◆ What to produce: In the records below, find the line that holds "You are a GUI". Restate it and every later line exactly, stopping at the end and skipping pictures.
== Dataset entries ==
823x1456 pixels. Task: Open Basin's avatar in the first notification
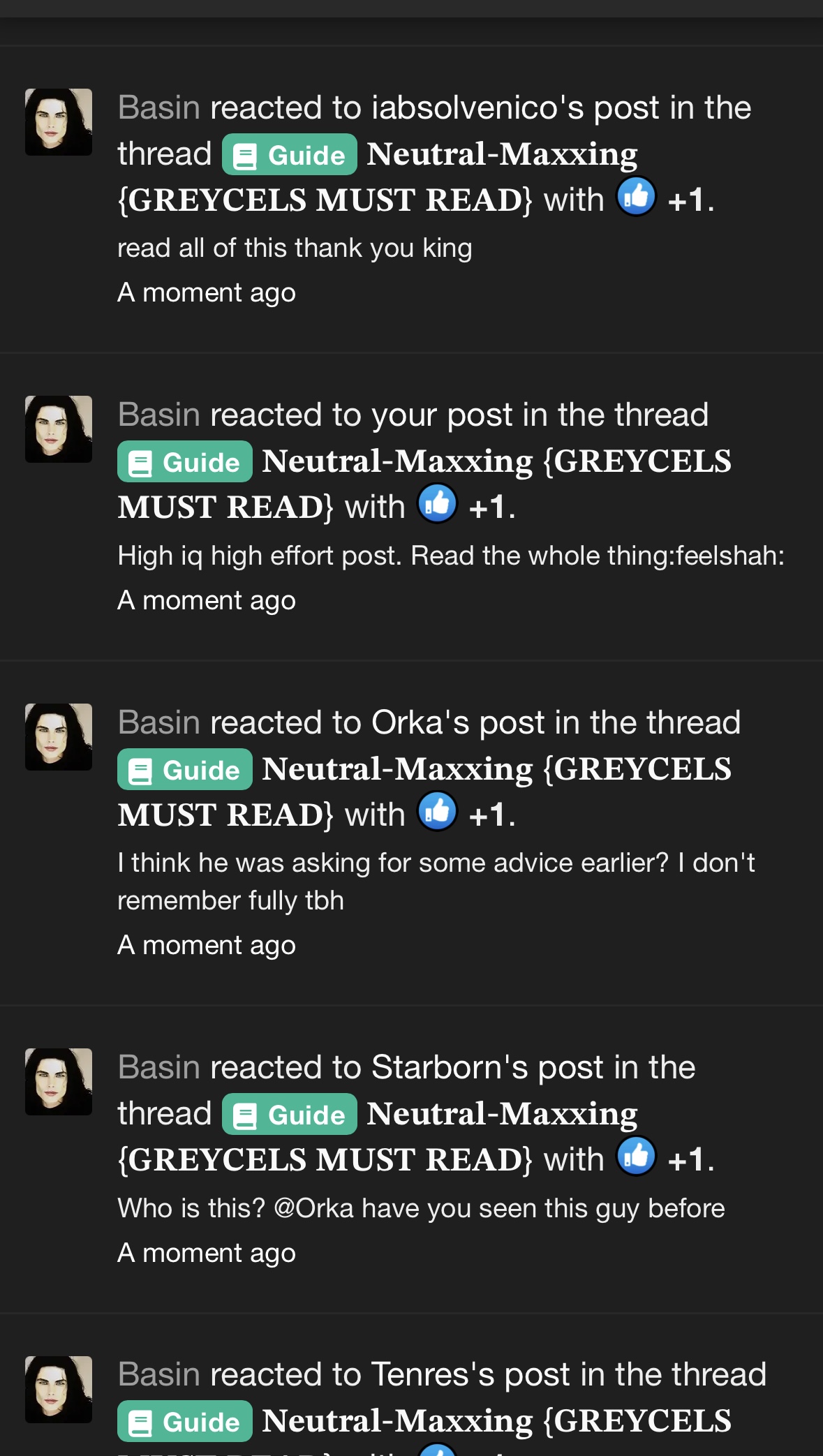pos(59,122)
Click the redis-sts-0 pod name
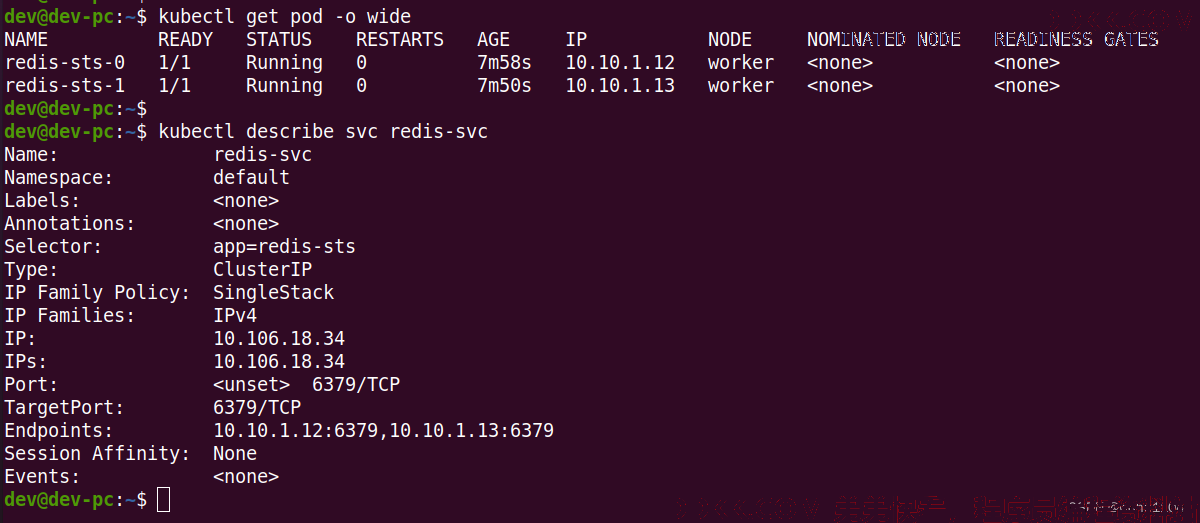Screen dimensions: 1200x523 click(65, 63)
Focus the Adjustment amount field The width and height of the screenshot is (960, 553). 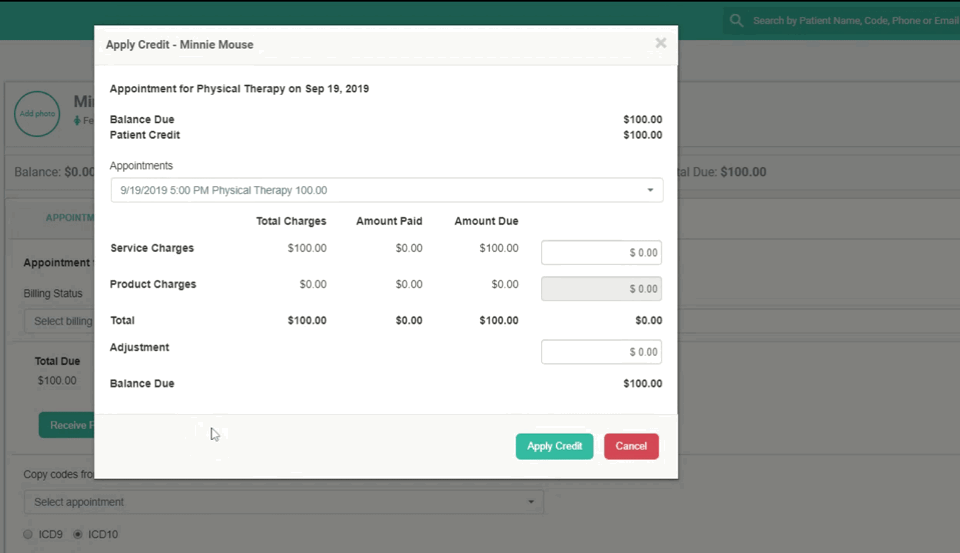(601, 352)
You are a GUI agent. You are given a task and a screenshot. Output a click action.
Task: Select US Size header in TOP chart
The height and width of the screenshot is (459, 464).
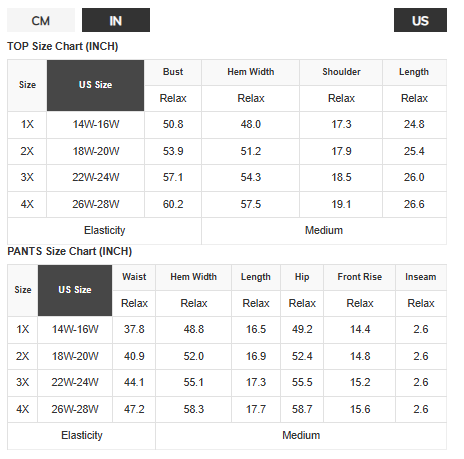[x=95, y=85]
===
◆ Written solution:
You are a GUI agent. You are given a task and a screenshot. Output a click action.
Task: Select US Size header in TOP chart
The height and width of the screenshot is (459, 464).
[x=95, y=85]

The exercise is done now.